Pan Marcin myślał, że jest Bardzo Ważnym Klientem. Bank komunikował mu to na każdym kroku. Może nie rozwijał przed nim czerwonych dywanów, ale zaoferował specjalne konto, specjalną kartę i specjalne, platynowe „otoczenie”. A konkretnie – konto VIP oraz kartę kredytową Platinum VIP z limitem 30.000 zł. Może ów limit nie sugeruje szczególnie daleko posuniętej „VIP-owatości” klienta, ale platyna to platyna. Trzeba wierzyć, że gdyby klient chciał mieć limit nie 30.000 zł lecz 300.000 zł, to by miał.

Zobacz również:

Kłopot w tym, że mój czytelnik zaczął podkopywać swoją „VIP-owatość”. Mianowicie w styczniu tego roku zrezygnował z owej platynowej karty kredytowej, ponieważ generowała – jego zdaniem – zbyt wysokie koszty obsługi. Różne opłaty, prowizje, koszty przewalutowań przy płatnościach zagranicznych… Nawet VIP czasem liczy pieniądze.

„Zamiast tej karty poprosiłem bank o inną, z limitem 10.000 zł. I tu napotkałem na problemy. Po rozmowie z przedstawicielem banku okazało się, że jestem niewiarygodny finansowo. Przedstawiciel banku nie powiedział mi tego wprost, ale tak go zrozumiałem. Nie otrzymam żadnej karty, ani kredytu, ani debetu na koncie. Tak mi powiedzieli”

Cóż wiadomo, że każda rekonfiguracja relacji z bankiem oznacza też aktualizację oceny wiarygodności płatniczej. Jeśli kiedyś pan Marcin „zasłużył” na kartę VIP, to jej używał pomimo, że w tzw. międzyczasie mógł utracić zdolność kredytową na tak wysokie kwoty. Mój czytelnik jednak się zdziwił, bo regulował swoje zobowiązania terminowo i nie ma na sumieniu żadnych grzechów. Zero zaległości płatniczych, zero nie spłacanych w terminie rat. O co więc może chodzić?

„Jestem świadomym klientem usług bankowych i nawet pani z banku potwierdziła mi telefonicznie, że mam bardzo dobrą opinię w BIK. W trakcie rozmowy okazało się, że problemem może być mój kredyt na mieszkanie we frankach. Pani wyjaśniła, że w styczniu został zmieniony mechanizm oceny ryzyka i prawdopodobnie kredyt walutowy waży w nim znacznie więcej”

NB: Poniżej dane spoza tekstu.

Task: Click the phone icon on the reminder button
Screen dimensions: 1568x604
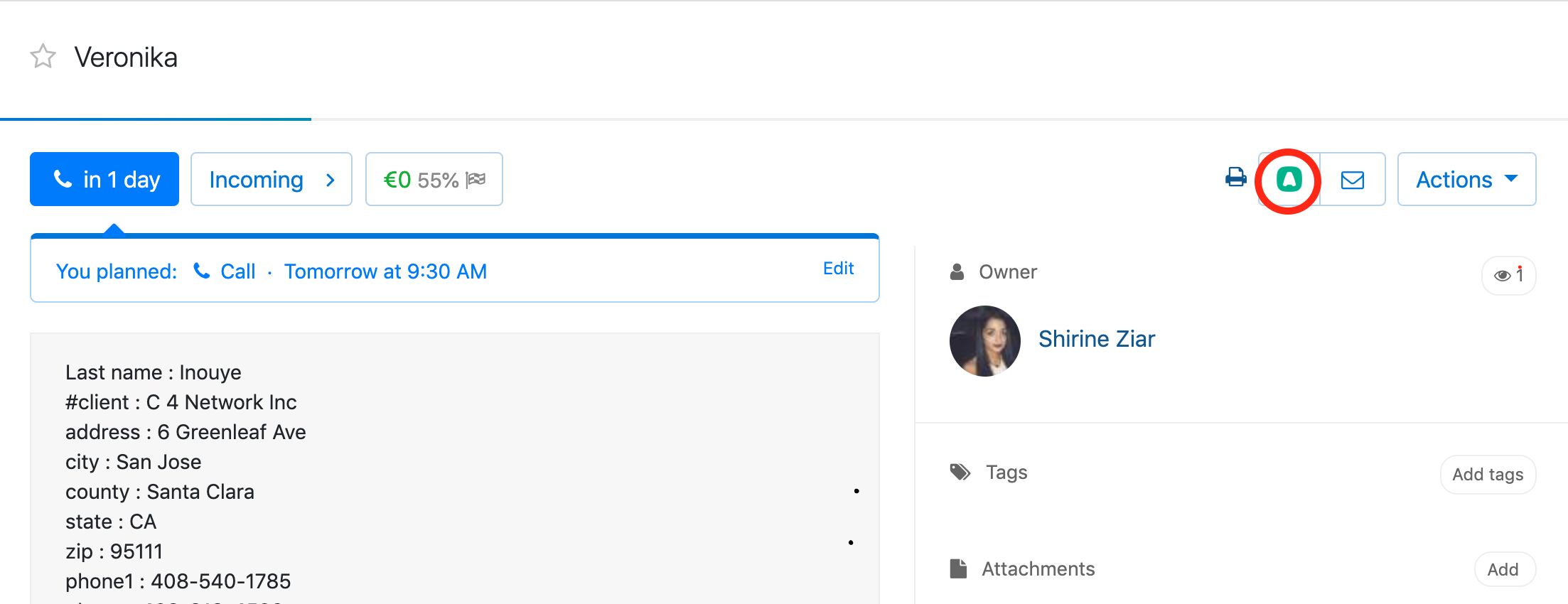Action: (x=63, y=179)
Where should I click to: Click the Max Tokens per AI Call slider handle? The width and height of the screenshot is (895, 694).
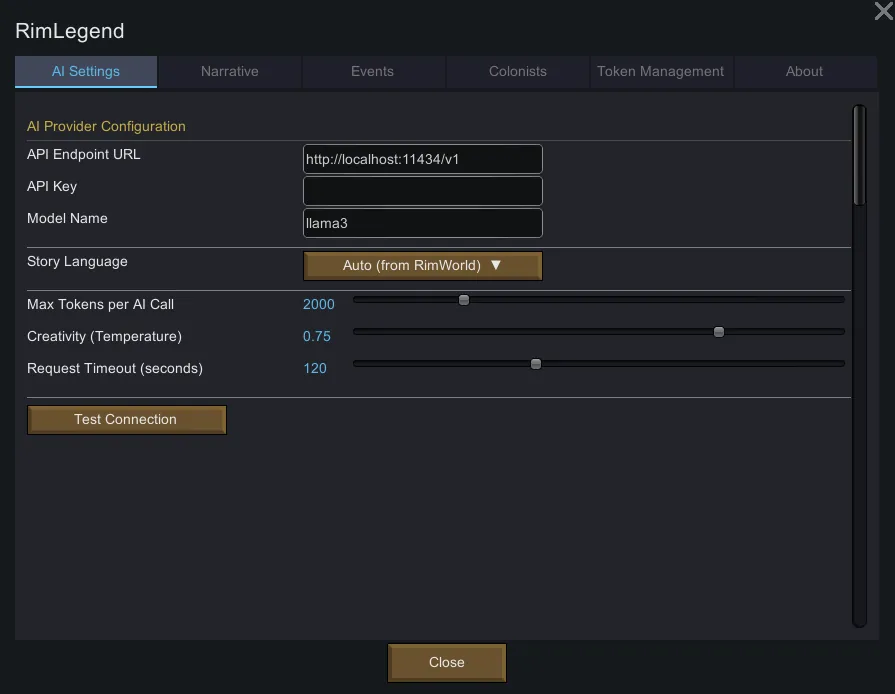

Cóż, łaska pańska na pstrym… oj, już chyba to pisałem. Gdy bierzesz kredyt walutowy na mieszkanie przy niskim kursie franka, to jesteś VIP-em. Dają ci złote konta i platynowe karty. A kiedy ten kredyt spłacasz po wysokim kursie franka, to na dotychczasową VIP-owatość już nie musisz wcale zasługiwać. Na Fejsie to się nazywa update statusu ;-). W sumie nawet logiczne.

W przypadku pana Marcina jest jeszcze jedna okoliczność. Otóż rok temu złożył przeciwko bankowi (wówczas jeszcze BZ WBK) pozew sądowy dotyczący klauzul abuzywnych w umowie swojego kredytu. Nie wiem jakie dokładnie jest jego roszczenie (odwalutowanie, unieważnienie kredytu?), ale to też mogło mieć znaczenie dla banku. Jak tu karmić kredytem klienta, który kąsa?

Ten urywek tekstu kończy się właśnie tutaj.